Want Good Soil? Feed the Microbes

Author: Kathy Voth  | Published on: March 20, 2017

In June of 2014, Grist reporter Nathanael Johnson reported on a battle between two men in New South Wales Australia. Clive Kirkby and John Kirkegaard were having it out over the proper handling of crop residues after harvest. Kirkby was trying to get farmers to stop torching wheat stubble. Rather than letting fire release all that carbon into the atmosphere, he told them that they could increase soil organic matter and build healthier, carbon-rich soils by leaving the stubble in the field.  John Kirkegaard, an agronomist, told Kirkby he was wrong. The practice of burning and cultivating was what was growing the best crops.

As most folks will tell you nowadays, cultivating, or plowing, disrupts soil microbes and releases even more carbon into the air. That’s why no-till is becoming increasingly popular. But the practice that Kirkby was promoting didn’t seem to be making a difference either. After six years of leaving stubble in the field, Kirkegaard’s data showed that soil organic matter and the carbon it holds wasn’t increasing, and in some cases, it was even decreasing.
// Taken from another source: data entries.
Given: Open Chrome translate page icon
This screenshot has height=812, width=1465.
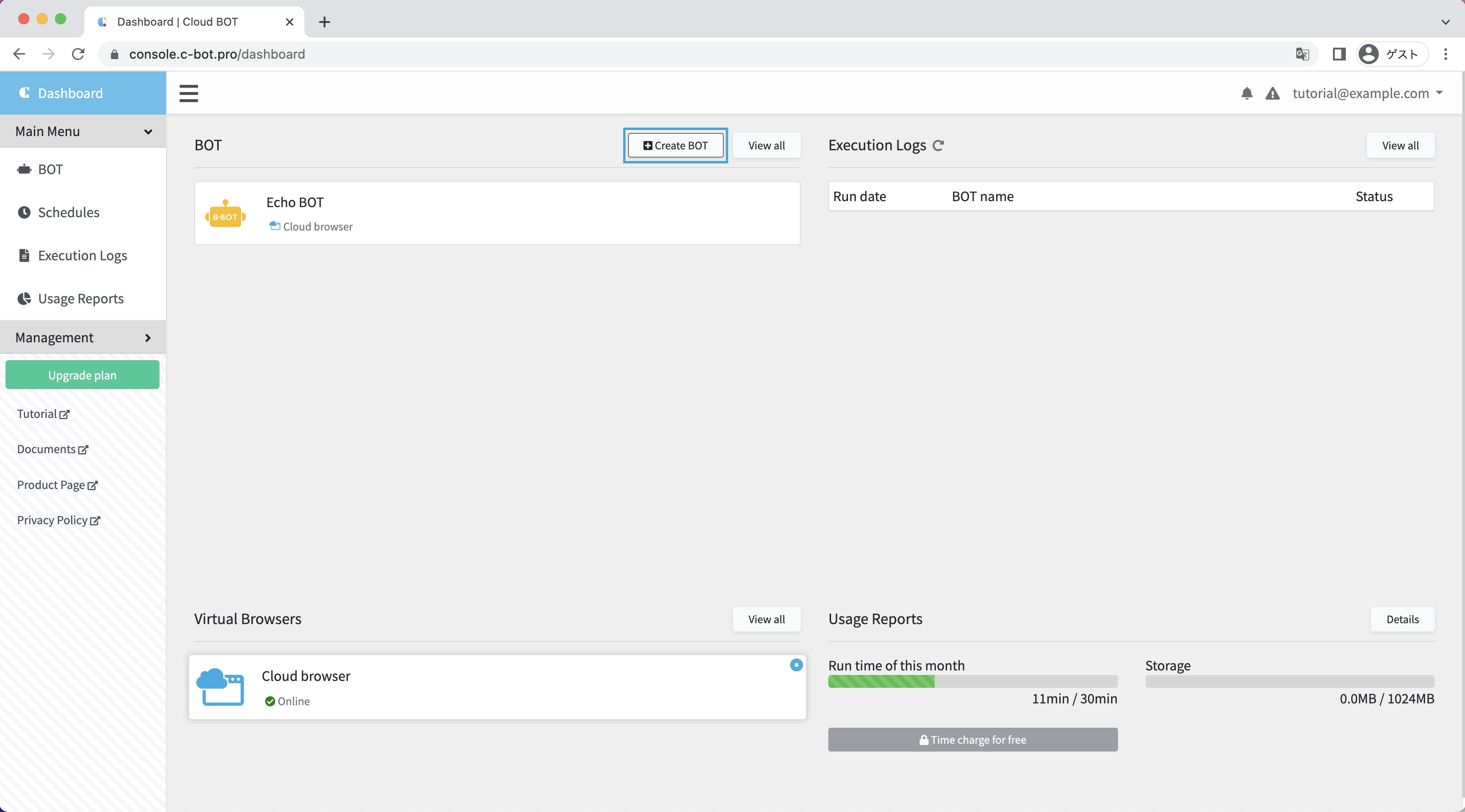Looking at the screenshot, I should (x=1302, y=54).
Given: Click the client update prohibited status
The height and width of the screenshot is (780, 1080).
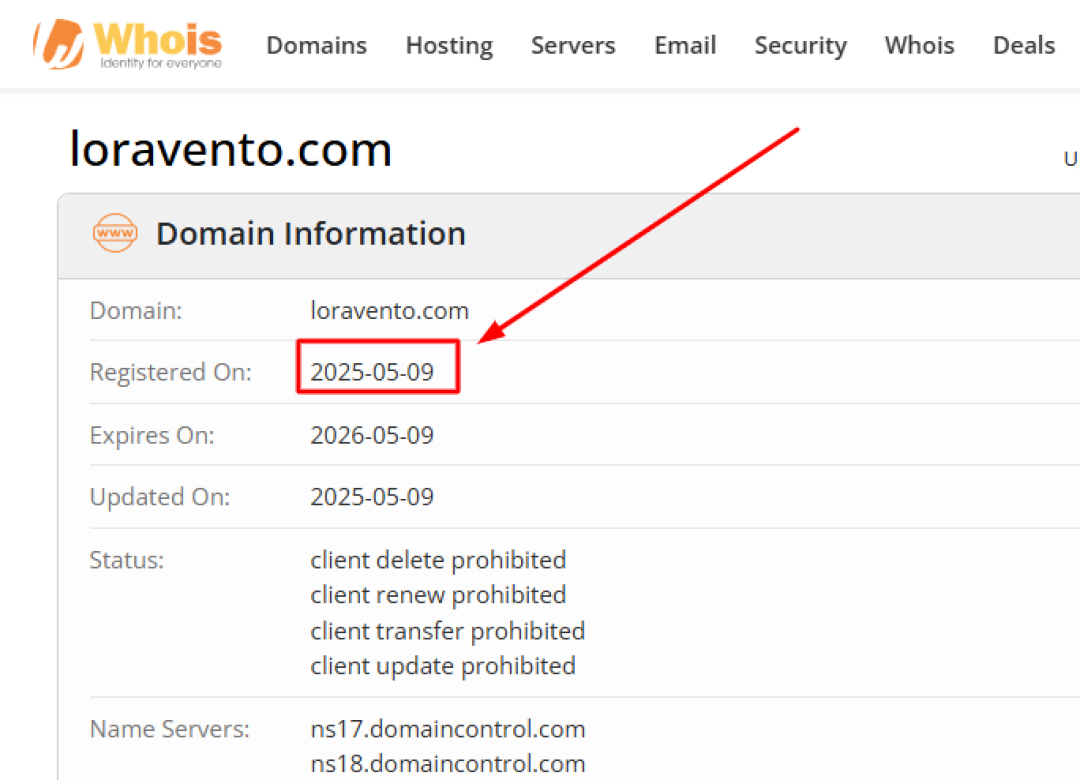Looking at the screenshot, I should [x=443, y=666].
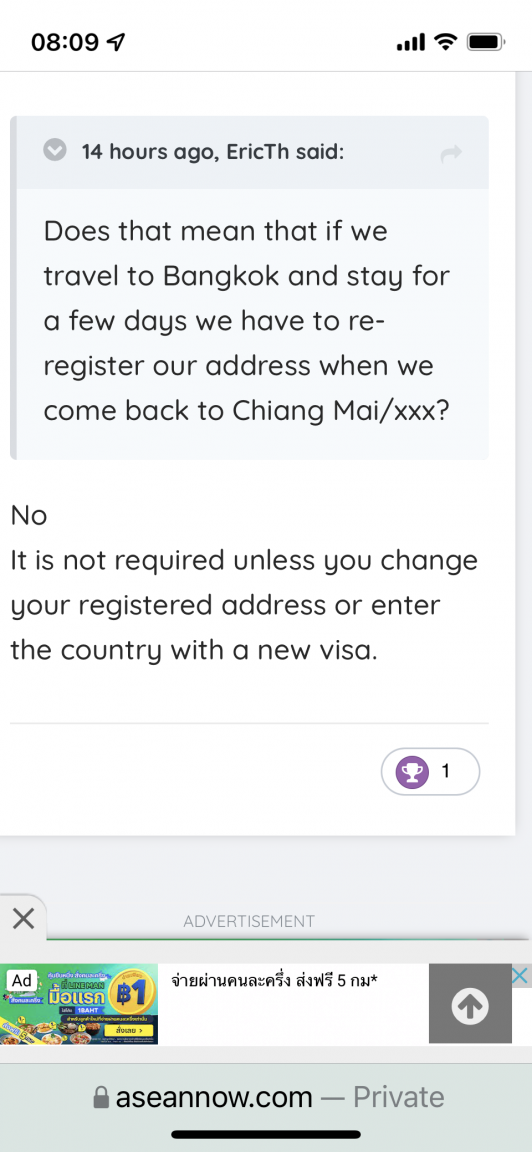Tap the Wi-Fi status icon
Viewport: 532px width, 1152px height.
point(445,43)
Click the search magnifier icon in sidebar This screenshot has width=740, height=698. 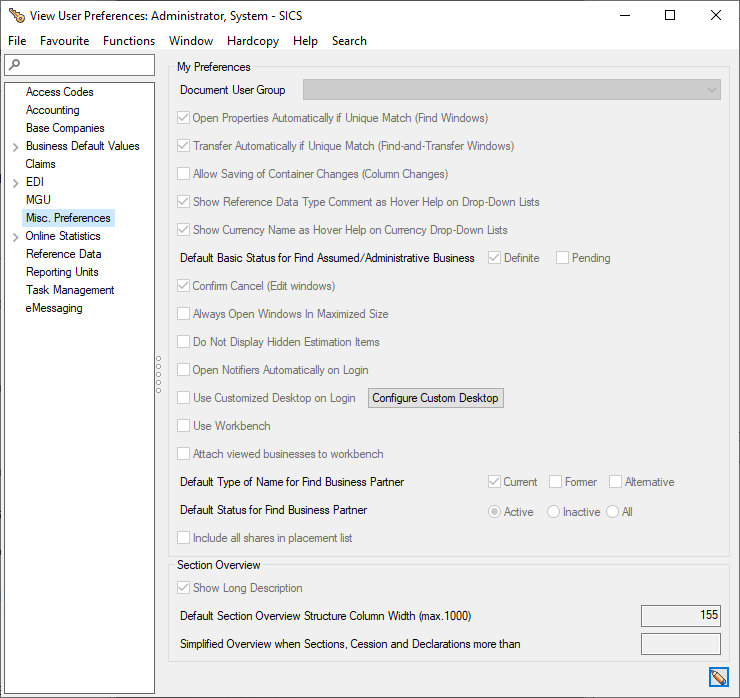click(14, 65)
Farmers have been encouraged to leave stubble in the field for the same reason that management-intensive grazing proponents leave plenty of forage behind in pasture: It’s food for the soil. Put more precisely, it’s fuel for a complex, not entirely understood food web of fungi, insects, and microbes eating the residue and each other and transforming plant remains into stable, carbon-rich soil.